-- Extracted data start --

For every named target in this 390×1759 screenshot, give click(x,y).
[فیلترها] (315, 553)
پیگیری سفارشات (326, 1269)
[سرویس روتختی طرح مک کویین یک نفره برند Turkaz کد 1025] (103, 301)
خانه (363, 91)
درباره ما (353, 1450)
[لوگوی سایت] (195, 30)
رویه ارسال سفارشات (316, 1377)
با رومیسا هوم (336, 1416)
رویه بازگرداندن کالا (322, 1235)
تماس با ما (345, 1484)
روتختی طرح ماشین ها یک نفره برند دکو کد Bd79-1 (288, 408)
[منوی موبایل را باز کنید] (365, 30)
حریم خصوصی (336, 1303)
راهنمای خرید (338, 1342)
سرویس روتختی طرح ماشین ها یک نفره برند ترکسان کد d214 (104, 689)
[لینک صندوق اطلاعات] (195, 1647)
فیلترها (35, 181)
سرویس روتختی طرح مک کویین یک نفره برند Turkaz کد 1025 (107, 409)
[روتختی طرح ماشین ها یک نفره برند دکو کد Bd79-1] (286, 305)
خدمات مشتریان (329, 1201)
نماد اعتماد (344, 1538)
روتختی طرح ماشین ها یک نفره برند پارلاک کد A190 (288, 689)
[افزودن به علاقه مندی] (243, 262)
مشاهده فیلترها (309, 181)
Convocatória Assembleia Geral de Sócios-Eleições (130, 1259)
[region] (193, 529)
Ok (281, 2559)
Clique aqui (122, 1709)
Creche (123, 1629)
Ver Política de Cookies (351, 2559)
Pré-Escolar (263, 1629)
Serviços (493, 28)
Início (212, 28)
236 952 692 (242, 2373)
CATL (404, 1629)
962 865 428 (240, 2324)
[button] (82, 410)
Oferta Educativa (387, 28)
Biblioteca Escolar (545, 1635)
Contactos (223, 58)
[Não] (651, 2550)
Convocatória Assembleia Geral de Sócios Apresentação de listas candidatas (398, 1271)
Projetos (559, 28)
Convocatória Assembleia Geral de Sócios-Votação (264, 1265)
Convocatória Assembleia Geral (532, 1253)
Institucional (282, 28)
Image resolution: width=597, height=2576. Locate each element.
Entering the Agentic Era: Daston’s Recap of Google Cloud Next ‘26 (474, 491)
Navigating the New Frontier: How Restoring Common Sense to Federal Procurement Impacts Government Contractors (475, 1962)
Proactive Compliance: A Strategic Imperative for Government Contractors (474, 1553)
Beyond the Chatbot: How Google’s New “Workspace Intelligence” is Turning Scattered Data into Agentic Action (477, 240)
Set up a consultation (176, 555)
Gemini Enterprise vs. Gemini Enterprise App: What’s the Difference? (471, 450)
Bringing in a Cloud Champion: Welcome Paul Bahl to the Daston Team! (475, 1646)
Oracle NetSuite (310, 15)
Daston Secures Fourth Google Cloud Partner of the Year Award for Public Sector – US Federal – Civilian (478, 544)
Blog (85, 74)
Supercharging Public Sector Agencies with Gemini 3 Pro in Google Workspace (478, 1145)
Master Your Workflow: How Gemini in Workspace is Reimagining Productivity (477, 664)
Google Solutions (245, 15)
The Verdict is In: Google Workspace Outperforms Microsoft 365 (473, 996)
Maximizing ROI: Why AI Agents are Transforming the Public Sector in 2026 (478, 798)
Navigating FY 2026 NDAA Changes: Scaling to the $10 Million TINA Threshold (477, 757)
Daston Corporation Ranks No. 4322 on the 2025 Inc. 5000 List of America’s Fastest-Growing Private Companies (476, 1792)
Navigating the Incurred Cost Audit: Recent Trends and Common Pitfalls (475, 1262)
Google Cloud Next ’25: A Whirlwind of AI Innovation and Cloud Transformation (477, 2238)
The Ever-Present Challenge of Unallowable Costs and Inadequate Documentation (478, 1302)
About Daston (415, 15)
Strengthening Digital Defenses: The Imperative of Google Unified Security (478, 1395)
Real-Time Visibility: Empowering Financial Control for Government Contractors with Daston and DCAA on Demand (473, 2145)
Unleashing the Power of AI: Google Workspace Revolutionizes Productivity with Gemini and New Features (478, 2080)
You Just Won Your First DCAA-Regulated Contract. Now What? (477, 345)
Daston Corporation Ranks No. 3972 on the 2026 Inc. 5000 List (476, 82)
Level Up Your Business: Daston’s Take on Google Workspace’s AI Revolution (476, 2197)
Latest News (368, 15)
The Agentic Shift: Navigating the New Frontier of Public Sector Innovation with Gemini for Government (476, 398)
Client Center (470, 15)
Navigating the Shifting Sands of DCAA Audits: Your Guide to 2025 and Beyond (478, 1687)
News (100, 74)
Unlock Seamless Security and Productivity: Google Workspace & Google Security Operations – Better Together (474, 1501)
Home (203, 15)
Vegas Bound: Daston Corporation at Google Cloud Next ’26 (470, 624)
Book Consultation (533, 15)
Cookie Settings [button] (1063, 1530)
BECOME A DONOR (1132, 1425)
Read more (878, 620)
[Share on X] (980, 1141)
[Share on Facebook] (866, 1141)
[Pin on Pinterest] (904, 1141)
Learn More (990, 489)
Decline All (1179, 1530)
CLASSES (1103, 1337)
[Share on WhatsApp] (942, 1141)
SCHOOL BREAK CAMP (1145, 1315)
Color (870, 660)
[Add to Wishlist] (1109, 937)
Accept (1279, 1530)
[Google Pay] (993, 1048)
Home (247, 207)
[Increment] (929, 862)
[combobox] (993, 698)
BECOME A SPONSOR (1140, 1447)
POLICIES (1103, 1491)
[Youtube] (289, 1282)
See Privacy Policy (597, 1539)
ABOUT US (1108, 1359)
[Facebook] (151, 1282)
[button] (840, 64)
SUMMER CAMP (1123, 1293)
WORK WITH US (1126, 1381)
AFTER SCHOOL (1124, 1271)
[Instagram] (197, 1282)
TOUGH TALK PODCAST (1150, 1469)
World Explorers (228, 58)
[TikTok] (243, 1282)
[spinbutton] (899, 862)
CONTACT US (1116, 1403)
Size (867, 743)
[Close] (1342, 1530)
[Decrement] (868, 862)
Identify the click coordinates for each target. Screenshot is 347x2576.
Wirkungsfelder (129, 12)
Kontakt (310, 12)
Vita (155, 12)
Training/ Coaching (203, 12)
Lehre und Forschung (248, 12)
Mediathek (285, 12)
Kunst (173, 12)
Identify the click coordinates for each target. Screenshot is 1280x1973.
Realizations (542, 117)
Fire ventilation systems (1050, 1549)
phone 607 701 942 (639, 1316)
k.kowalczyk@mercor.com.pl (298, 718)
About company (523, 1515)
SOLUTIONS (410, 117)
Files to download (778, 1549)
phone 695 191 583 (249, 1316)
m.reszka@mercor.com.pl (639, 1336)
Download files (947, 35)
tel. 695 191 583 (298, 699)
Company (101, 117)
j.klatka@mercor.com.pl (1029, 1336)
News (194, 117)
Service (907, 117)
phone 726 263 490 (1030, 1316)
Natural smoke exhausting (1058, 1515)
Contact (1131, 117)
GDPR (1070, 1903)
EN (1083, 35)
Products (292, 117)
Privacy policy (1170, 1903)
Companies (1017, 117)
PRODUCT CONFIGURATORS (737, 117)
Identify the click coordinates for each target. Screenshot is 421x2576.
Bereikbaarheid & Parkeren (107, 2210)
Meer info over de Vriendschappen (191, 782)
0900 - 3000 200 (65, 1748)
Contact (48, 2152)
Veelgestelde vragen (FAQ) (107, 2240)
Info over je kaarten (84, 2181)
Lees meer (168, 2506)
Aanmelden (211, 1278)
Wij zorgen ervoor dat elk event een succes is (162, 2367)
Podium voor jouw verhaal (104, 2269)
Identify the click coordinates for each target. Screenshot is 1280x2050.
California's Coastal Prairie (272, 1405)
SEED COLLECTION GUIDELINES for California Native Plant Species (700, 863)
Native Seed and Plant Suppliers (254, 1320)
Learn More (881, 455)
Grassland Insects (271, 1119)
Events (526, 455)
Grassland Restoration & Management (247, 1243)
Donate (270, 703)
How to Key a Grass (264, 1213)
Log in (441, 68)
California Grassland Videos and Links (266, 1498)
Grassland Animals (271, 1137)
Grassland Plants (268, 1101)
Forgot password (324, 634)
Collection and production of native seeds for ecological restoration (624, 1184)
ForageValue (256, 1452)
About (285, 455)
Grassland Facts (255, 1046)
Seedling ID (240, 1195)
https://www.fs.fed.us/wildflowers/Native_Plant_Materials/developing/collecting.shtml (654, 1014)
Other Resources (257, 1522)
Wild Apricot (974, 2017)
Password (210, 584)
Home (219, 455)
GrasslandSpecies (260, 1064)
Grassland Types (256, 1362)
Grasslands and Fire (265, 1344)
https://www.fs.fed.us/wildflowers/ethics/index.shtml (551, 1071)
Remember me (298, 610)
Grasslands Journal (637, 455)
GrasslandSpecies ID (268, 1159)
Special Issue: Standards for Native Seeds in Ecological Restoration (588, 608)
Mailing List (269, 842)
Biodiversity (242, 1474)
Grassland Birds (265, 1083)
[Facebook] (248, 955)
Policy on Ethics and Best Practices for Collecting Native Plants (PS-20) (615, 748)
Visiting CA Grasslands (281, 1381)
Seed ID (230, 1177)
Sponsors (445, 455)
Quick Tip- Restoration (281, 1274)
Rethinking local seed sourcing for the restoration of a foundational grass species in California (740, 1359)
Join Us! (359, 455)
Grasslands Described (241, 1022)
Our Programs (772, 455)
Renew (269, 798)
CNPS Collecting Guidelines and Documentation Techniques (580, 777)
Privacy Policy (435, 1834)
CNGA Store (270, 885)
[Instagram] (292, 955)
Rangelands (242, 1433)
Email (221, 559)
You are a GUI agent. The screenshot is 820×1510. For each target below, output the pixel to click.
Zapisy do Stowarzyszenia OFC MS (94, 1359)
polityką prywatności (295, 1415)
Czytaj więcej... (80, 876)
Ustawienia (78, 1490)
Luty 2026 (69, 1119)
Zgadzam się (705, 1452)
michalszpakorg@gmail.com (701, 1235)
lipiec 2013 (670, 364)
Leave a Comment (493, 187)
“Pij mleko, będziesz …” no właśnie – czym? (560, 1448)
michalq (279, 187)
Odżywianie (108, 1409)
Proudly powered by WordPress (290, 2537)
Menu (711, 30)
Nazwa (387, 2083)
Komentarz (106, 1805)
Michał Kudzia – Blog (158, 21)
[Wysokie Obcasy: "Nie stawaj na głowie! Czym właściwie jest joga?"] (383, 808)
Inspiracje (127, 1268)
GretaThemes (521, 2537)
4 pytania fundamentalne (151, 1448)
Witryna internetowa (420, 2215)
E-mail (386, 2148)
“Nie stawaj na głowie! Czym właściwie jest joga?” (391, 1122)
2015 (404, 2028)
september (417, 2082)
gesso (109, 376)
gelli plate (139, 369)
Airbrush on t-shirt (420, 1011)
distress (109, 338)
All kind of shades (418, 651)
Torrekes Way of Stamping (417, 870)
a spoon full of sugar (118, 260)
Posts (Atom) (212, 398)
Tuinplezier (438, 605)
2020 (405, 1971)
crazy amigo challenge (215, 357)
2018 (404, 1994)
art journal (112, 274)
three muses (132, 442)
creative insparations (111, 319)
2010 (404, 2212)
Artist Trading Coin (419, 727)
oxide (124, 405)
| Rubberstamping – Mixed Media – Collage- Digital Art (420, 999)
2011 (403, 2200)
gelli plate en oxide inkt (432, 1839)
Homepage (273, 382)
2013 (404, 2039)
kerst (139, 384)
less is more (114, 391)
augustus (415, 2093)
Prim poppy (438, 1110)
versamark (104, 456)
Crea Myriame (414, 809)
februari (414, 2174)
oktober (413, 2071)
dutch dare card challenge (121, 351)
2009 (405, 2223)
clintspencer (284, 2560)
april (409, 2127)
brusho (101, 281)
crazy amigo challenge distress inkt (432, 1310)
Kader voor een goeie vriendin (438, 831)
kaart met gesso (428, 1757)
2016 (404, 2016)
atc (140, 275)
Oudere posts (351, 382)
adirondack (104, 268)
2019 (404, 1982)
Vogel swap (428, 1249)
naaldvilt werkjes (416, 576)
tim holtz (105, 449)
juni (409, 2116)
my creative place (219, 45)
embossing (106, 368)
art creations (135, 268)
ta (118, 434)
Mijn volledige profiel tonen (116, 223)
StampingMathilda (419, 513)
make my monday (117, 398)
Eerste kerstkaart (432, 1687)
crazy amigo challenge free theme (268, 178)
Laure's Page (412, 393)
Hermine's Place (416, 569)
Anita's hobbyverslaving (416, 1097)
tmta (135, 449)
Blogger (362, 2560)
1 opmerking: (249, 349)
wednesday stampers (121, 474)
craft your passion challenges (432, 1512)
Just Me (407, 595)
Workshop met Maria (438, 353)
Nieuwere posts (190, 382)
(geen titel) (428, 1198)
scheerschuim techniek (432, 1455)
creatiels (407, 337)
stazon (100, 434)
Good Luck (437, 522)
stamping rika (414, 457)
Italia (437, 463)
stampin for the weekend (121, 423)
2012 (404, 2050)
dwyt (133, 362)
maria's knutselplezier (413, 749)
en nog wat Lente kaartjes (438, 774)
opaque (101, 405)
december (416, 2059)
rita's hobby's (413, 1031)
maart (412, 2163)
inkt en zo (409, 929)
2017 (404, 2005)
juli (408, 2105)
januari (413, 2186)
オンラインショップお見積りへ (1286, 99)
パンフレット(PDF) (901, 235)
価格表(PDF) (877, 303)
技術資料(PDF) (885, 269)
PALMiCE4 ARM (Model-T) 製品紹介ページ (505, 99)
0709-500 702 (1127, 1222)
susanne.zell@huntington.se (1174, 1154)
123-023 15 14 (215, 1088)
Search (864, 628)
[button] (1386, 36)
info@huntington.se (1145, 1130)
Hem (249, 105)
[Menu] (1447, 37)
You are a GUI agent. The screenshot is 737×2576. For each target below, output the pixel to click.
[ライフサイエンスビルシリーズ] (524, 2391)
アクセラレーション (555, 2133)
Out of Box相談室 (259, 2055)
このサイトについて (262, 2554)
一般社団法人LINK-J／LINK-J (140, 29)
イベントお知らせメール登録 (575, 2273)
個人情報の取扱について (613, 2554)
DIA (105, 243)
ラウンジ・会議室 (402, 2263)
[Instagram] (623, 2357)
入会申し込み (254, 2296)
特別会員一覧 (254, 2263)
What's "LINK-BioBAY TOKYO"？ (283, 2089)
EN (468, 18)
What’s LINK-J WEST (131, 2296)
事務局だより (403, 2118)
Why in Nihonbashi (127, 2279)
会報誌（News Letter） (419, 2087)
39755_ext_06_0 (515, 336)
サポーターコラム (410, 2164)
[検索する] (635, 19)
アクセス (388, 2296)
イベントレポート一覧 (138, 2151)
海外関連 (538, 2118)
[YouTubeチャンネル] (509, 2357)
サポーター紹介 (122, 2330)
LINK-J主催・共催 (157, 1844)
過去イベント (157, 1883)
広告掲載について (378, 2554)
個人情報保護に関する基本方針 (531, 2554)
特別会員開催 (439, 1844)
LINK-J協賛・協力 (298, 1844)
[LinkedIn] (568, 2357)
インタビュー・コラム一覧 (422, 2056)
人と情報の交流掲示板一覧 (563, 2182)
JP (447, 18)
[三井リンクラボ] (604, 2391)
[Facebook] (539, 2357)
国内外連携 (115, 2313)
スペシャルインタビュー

-- Extracted data end --

● **Work required**
Count the lines in the entries above that contain the string "GrasslandSpecies" and give only the number.

● **Worked solution**
2